In October, there is the “Fiera di San Felice”, a three-day market and livestock exhibition. A popular event where the Ligurian cuisine is definitely featured.
Santo Stefano di Magra allows us to reach the lush Taverone Valley, the junction with Lunigiana and small mule tracks, dirt roads and trekking paths, that pass through ancient roads dominated by castles and walkways, the magnificent imposing Fortress Brunella, an impressive building that overlooks the town of Aulla. The bends of the Gulf of Poets and the series of mansions are left behind, until we outline the mountain pass Lagastrello and the Apennine buttresses.
The landscape of Val di Magra is purely fluvial. An undeniable skill of the local administrations is to make places with a strong historical and environmental value coexist without altering the territory, thus promoting tourism and the sustainable development of villages, hamlets and all kinds of institutions… gastronomical, historical, collective organizations.
The Magra river does not seem to be in a hurry, on the contrary, it flows slowly, shaping a riverbed with extensive meanders and gradually enriching the soil with silt; it curves and accelerates near Santo Stefano, without however disturbing the quiet landscape but simply enriching the vegetation with new, and more lush, riparian scrub.
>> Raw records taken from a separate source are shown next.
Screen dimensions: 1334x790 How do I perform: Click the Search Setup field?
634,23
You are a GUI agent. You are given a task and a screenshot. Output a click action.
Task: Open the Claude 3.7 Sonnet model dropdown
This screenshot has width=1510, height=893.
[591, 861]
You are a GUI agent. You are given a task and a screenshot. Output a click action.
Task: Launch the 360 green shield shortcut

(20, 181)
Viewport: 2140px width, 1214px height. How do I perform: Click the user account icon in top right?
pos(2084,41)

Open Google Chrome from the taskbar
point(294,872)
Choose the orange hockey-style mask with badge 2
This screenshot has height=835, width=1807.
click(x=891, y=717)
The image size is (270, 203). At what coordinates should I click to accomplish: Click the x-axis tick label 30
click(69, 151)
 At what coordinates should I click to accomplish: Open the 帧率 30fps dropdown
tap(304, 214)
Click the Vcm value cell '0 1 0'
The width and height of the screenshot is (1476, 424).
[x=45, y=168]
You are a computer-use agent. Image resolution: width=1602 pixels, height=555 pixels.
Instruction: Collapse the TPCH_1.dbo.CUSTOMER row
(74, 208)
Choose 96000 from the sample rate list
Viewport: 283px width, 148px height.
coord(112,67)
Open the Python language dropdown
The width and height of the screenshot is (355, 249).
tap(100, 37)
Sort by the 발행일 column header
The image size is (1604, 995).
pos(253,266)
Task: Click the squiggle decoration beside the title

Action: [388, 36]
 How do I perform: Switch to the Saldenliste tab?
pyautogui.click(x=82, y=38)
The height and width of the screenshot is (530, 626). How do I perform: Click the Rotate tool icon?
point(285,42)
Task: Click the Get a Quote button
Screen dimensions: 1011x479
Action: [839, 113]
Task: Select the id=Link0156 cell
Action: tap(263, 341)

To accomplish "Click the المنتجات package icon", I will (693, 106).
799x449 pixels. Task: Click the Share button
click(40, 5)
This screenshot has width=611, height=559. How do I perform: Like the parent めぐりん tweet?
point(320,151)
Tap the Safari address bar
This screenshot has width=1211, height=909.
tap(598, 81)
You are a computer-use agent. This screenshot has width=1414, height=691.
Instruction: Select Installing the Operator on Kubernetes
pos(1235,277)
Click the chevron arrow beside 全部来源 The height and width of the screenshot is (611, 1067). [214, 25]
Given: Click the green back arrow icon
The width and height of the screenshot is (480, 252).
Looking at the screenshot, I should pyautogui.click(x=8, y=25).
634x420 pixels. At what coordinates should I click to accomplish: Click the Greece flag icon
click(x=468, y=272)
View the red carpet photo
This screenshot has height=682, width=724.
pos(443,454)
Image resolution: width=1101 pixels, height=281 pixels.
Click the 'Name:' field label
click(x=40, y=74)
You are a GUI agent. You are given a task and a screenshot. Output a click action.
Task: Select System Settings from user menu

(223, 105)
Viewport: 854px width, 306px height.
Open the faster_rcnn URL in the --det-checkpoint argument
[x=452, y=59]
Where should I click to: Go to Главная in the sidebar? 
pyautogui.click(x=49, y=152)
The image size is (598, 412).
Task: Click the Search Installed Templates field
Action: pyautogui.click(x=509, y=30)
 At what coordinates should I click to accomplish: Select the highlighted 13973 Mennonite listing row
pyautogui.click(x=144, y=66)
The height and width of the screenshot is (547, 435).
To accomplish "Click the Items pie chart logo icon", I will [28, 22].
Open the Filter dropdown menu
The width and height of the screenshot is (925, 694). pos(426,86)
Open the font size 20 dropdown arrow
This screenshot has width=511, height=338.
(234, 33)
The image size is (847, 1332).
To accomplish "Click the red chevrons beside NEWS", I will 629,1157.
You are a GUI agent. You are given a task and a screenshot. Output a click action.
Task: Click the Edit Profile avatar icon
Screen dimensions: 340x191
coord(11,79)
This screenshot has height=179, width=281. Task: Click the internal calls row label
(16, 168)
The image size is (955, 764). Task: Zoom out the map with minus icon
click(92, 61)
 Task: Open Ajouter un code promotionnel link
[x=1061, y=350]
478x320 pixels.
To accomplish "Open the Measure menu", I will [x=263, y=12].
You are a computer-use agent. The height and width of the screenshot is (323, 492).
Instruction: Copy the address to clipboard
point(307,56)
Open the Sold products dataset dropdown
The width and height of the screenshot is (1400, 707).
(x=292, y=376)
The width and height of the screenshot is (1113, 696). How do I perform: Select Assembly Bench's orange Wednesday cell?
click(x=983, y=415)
The ponds and the marshes that originate here act as a rest and nesting area for many migratory and sedentary birds such as the kingfisher, the little egret, a large number of little seagulls, terns and grebes, especially near Bocca di Magra, mergansers, eiders and cormorants in the stretch of sea in front of the river mouth. It is reported that here the sea lamprey finds one of the few safe places where to reproduce.